### EXTRACT
— BEGIN —

So my guess is that TAopt would need more time to find a good
solution. But it's hard to say without a reproducible
example.
4) TAopt is a stochastic method, and so repeated runs might have different results. However, this randomness can be made very small, by allowing more iterations. This is discussed a lot in the NMOF book, and also in https://link.springer.com/article/10.1007/s10732-010-9138-y or https://papers.ssrn.com/sol3/papers.cfm?abstract_id=1140655 .
Hi Enrico,
thank you for answering again.
I think I have a better understanding of methods for index tracking now and since I got trackingPortfolio
to work in TAopt
I am going to close this issue now. Thanks again for your help.
Hi Enrico,
I took some time to go through the help pages as well as the vignettes for NMOF, but I am still not sure if my use case is supported or not.

— END —

### GIVEN DATA

— BEGIN —

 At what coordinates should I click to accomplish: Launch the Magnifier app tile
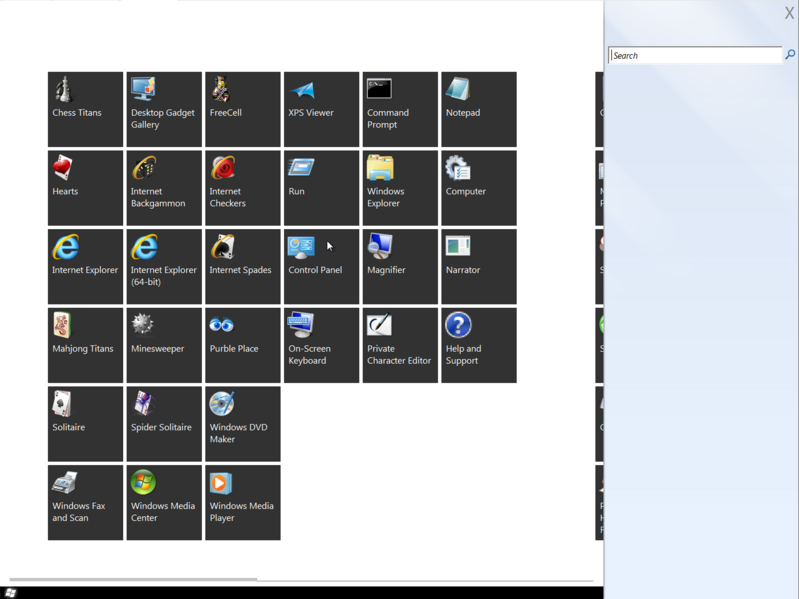point(400,266)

— END —

### EXERCISE
Please carry on with the TAopt forum thread, picking up right after its last sentence. The lines have nothing to do with the TAopt forum thread.

### RESPONSE TO THIS EXERCISE
I am trying to understand how to build a portfolio out of stocks that tracks an index / a benchmark while holding only a certain number of stocks. For example: "Track the S&P 500 as closely as possible using 50 stocks at any time."
With
trackingPortfolio
I can get the weights, but only after selecting the stocks. Also, some weights will be zero, so that I don't have control over the number of assets in my portfolio. NMOF has a vignette for asset selection, but it assumes equal weighting.Is there a way to define the number of assets for index tracking? Maybe you could guide me in the right direction.
Thank you very much in advance.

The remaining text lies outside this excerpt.